PASSAGE TO READ:

_ _ _ _ _ _ _

What will the Russian Diaspora Do When
"Dvizhukha" Starts at Home?
by Sergei Erofeev

Erofeev, Sergei. 2023. “What Will the Russian Diaspora Do When ‘Dvizhukha’ Starts at Home? By Sergei Erofeev.” Euxeinos 13 (35): 48–53. https://doi.org/10.55337/35.KIOI4960

This 2021 paper discusses the prehistory and some elements of political culture of the new Russian emigration which has been growing since the return of Putin as Russia’s president. Following a sociological study, I argue that a qualitative change occurred between 2012 and 2018 in the moods and action predispositions of the new émigrés which can contribute to a strong anti-authoritarian political culture of a significant part of the diaspora. Small recent additions deal with the Seventh Wave of emigration caused by Putin’s war in Ukraine, and the possibilities of structuration and further mobilization of the cross-border Russian prodemocracy movement.

_ _ _ _ _ _ _

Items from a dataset

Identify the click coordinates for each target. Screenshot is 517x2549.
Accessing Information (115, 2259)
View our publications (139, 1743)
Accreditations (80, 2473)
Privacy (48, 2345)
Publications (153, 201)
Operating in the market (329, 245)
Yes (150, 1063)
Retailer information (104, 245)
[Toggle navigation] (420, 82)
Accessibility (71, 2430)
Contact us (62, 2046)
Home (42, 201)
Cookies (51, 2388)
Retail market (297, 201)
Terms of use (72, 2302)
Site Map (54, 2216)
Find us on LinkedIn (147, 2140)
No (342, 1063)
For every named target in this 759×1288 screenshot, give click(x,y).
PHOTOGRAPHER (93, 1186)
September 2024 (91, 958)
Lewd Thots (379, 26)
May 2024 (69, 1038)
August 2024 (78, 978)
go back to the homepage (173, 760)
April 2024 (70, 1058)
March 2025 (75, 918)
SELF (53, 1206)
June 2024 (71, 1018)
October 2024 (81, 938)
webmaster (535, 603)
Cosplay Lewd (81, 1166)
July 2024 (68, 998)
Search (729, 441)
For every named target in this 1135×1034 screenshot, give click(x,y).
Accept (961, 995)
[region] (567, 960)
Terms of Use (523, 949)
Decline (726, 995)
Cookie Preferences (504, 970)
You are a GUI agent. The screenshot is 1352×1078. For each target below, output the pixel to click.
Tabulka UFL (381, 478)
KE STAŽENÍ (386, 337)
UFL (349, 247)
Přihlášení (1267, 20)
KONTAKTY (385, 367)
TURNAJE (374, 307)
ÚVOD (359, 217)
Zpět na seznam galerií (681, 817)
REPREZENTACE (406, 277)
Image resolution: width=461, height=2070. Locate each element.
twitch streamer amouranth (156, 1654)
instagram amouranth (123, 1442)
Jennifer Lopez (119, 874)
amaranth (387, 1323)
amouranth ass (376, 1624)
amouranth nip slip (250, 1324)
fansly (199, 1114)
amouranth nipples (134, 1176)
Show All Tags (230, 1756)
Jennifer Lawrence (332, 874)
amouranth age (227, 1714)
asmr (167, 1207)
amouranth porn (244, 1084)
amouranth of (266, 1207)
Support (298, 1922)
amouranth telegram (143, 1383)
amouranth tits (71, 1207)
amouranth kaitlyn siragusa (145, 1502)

_ _ _ _ _ _ _

PROBLEM TO WORK ON:
Answer these questions from the passage on the Russian diaspora, one per line:
1. In which journal was the piece published?
2. Between which two years does the author say a qualitative change occurred in the moods of the new émigrés?
3. What caused the Seventh Wave of emigration?
The entries are not needed for this.

EXERCISE RESPONSE:
1. Euxeinos
2. 2012 and 2018
3. Putin's war in Ukraine